Single nucleotide polymorphisms in transcription factor genes associated with susceptibility to oral cancer.

机构信息

Department of Biological Sciences, Sunandan Divatia School of Science, SVKM's NMIMS (Deemed-to-be) University, Mumbai, India.
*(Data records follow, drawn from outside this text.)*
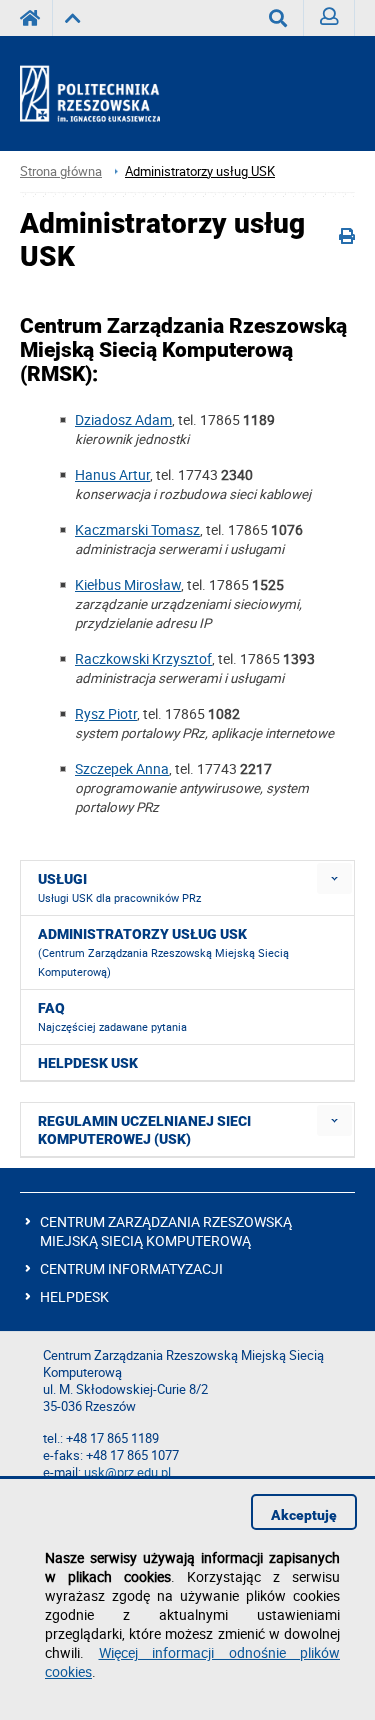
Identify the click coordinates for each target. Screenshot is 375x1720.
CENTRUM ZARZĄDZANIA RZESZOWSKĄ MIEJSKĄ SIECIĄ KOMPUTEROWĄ (166, 1231)
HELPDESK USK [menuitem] (88, 1063)
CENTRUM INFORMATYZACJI (131, 1268)
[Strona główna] (107, 94)
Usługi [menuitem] (119, 888)
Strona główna (61, 171)
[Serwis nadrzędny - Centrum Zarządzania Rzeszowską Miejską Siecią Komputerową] (72, 18)
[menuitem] (334, 878)
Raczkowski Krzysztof (143, 658)
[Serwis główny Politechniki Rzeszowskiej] (36, 18)
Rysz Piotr (106, 713)
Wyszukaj (278, 18)
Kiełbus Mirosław (128, 584)
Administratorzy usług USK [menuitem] (163, 952)
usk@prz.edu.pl (127, 1472)
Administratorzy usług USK (200, 171)
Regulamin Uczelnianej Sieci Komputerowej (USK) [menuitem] (144, 1130)
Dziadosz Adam (123, 419)
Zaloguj (329, 18)
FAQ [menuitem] (112, 1017)
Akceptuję (304, 1515)
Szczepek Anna (122, 768)
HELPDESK (74, 1296)
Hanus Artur (112, 474)
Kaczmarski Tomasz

Department of Surgical Oncology, Prince Aly Khan Hospital, Mumbai, India.

出版信息

J Cell Biochem. 2020 Feb;121(2):1050-1060. doi: 10.1002/jcb.29341. Epub 2019 Aug 26.

Abstract

Oral cancer is a major public health concern in the Asian countries predominated by India which accounts for 33.81% of the annual global oral cancer burden. The well-established high-risk factors associated with oral cancer include tobacco, areca nut, alcohol consumption, and high-risk human papilloma virus types 16/18. Additionally, in the past two decades, the critical role of the genomic constitution of individuals in oral cancer susceptibility has emerged. Accumulating evidence indicates the association of several single nucleotide polymorphisms (SNPs) with oral cancer risk. Thus in the current study, we assessed the association of thirteen SNPs in seven transcription factor genes along with HBB (a control SNP) to identify high-risk genotypes associated with increased oral cancer risk in an Indian cohort of tobacco habitués. Fourteen SNPs were investigated in 500 patients with oral cancer and 500 clinically healthy long-term tobacco users as controls of Indian ethnicity. Allelic discrimination real-time polymerase chain reaction was the method of choice for genotyping the samples. Logistic regression analysis was performed and the association of SNPs with oral cancer risk was estimated using odds ratio (OR) and 95% confidence interval (CI). We observed five SNPs-rs2051526 (ETV6), rs6021247 (NFATC2), rs3757769 (SND1), rs7085532 (TCF7L2), and rs7778413 (SND1) indicating increased oral cancer risk with OR ranging from 1.61 to 34.60. Further, as a proof of concept, the coinheritance of high-risk genotypes in rs6021247 (NFATC2) GG (OR, 2.77; CI, 2.09-3.69) and rs7778413 (SND1) CC (OR, 34.60; CI, 17.32-69.13) reflected further increase in the risk with OR-49.94 (CI, 16.25-153.48). The present study indicates the association of transcription factor SNPs with increased oral cancer risk constituting "predictive biomarkers" in oral cancers.

摘要

口腔癌是亚洲国家(以印度为主)的一个主要公共卫生问题,占全球每年口腔癌负担的 33.81%。与口腔癌密切相关的已确立的高危因素包括烟草、槟榔、酒精摄入和高危型人乳头瘤病毒 16/18 型。此外,在过去的二十年中,个体基因组构成在口腔癌易感性中的关键作用已经显现出来。越来越多的证据表明,几种单核苷酸多态性(SNP)与口腔癌风险相关。因此,在当前的研究中,我们评估了七个转录因子基因中的 13 个 SNP 以及 HBB(一个对照 SNP)与口腔癌风险的关联,以鉴定与印度烟草习惯者口腔癌风险增加相关的高危基因型。在 500 名口腔癌患者和 500 名临床健康的长期烟草使用者(作为印度裔对照)中研究了 14 个 SNP。选择等位基因鉴别实时聚合酶链反应方法对样本进行基因分型。进行逻辑回归分析,使用比值比(OR)和 95%置信区间(CI)估计 SNP 与口腔癌风险的关联。我们观察到五个 SNP-rs2051526(ETV6)、rs6021247(NFATC2)、rs3757769(SND1)、rs7085532(TCF7L2)和 rs7778413(SND1)与口腔癌风险增加相关,OR 范围为 1.61 至 34.60。此外,作为概念验证,rs6021247(NFATC2)GG(OR,2.77;CI,2.09-3.69)和 rs7778413(SND1)CC(OR,34.60;CI,17.32-69.13)高危基因型的共同遗传进一步反映了风险的增加,OR 为 49.94(CI,16.25-153.48)。本研究表明,转录因子 SNP 与口腔癌风险增加相关,构成口腔癌的“预测生物标志物”。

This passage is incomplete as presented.